++++ Exercise data

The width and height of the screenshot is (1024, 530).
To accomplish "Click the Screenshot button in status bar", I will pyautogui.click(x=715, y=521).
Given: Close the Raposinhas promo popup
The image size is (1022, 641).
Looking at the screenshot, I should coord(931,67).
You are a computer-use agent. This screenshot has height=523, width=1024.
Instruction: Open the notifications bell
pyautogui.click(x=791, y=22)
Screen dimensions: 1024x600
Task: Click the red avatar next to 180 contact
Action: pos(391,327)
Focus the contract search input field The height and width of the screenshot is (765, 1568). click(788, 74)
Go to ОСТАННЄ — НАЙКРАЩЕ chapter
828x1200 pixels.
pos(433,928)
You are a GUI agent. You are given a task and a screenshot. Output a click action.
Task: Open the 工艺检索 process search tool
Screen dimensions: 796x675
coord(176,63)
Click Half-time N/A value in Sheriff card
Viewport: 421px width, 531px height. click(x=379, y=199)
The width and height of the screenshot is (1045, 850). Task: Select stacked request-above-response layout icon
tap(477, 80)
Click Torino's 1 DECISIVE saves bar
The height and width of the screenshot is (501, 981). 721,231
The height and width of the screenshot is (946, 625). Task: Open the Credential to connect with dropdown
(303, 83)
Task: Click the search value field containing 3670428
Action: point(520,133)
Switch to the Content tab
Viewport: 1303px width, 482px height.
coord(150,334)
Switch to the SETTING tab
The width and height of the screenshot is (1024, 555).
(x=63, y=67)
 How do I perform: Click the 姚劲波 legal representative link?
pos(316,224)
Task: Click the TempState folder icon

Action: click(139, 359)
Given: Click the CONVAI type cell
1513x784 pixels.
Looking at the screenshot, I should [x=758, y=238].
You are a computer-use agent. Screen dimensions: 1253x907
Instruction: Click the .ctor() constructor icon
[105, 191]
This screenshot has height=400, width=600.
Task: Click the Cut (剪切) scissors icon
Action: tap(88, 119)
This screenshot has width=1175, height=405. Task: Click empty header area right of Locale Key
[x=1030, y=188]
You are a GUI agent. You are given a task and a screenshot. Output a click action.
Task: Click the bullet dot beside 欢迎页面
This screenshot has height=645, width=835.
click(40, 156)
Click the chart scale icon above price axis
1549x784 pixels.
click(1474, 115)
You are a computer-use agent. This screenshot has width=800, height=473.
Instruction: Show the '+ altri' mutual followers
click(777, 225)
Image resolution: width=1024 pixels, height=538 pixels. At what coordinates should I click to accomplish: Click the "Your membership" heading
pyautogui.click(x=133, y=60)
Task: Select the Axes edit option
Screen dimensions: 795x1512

++++++++

(Your objective): Each line of the data that contains "computer" belongs in the answer.

(Task output):
You are a computer-use agent. This screenshot has height=523, width=1024.
You are a computer-use agent. Screen dimensions: 1253x907
You are a computer-use agent. This screenshot has width=800, height=473.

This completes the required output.